D, E, and Sporadic E with Arecibo

The normal day-time D-region electron density is extremely difficult to measure with incoherent scatter radar. This is because the radar cross-section is very low, about -125 dBsm. Keep in mind, that the radar cross-section of a 1 square meter plate is 0 dBsm. The radar cross-section of the D-region is thus about 1 trillion times smaller than that of a stop sign you'd encounter on the side of a road.

A few weeks ago, we ran some experiments with the specific intention of getting a very good D- and E-region incoherent scatter radar measurement. We were specifically interested in the E-region autocorrelation function shape at the 100 km altitude, where different collisional models provide very different results. The idea was to compare the Bhatnagar–Gross–Krook, Brownian motion, and hard sphere collision models, and to see which one fits best.
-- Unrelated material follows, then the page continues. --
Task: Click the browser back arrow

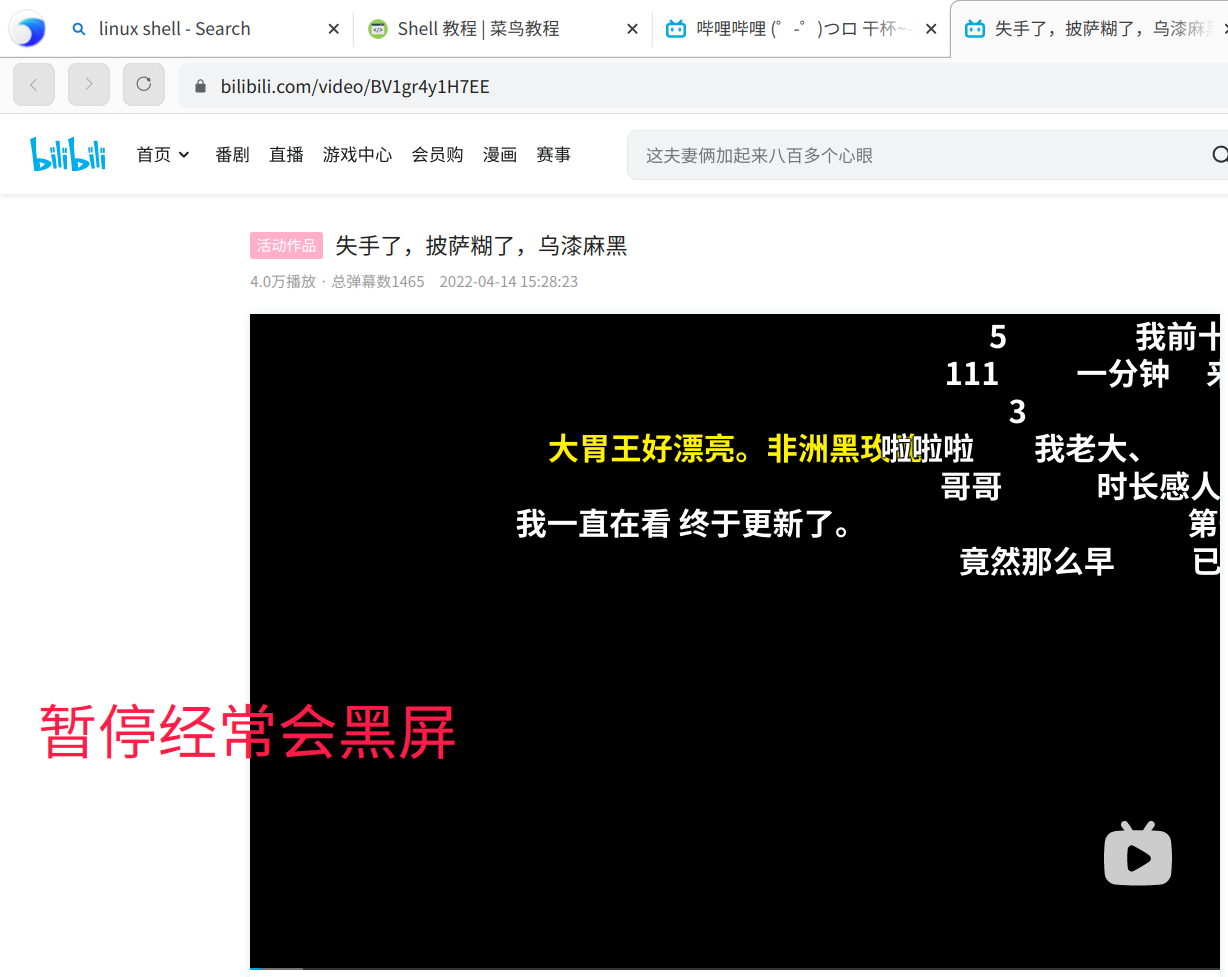Action: tap(33, 84)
As a by-product of this measurement, we have a relatively sensitive and high resolution mode for investigating the D- and E-region of the ionosphere. Here's what the electron density looks like with this mode:

The D-region is approximately 70 km to 90 km. The E-region is 90 to 150 km.   

In this plot, you can also see two narrow layers at about 100 km and 120 km. These are known as sporadic E. This name is perhaps a bit of a misnomer, as this phenomena is observed quite regularly. The region of enhanced electron density within sporadic E can be merely a few hundred meters wide, which seems to defy physics. One mechanism that keeps the plasma in a narrow layer is horizontal neutral wind sheer, which through ion-neutral collisions, forces ions into a narrow layer.

Sporadic E can reflect radio waves of a higher frequency than the normal background E-region. They are often used by radio amateurs and DXers to make serendipitous long distance radio links.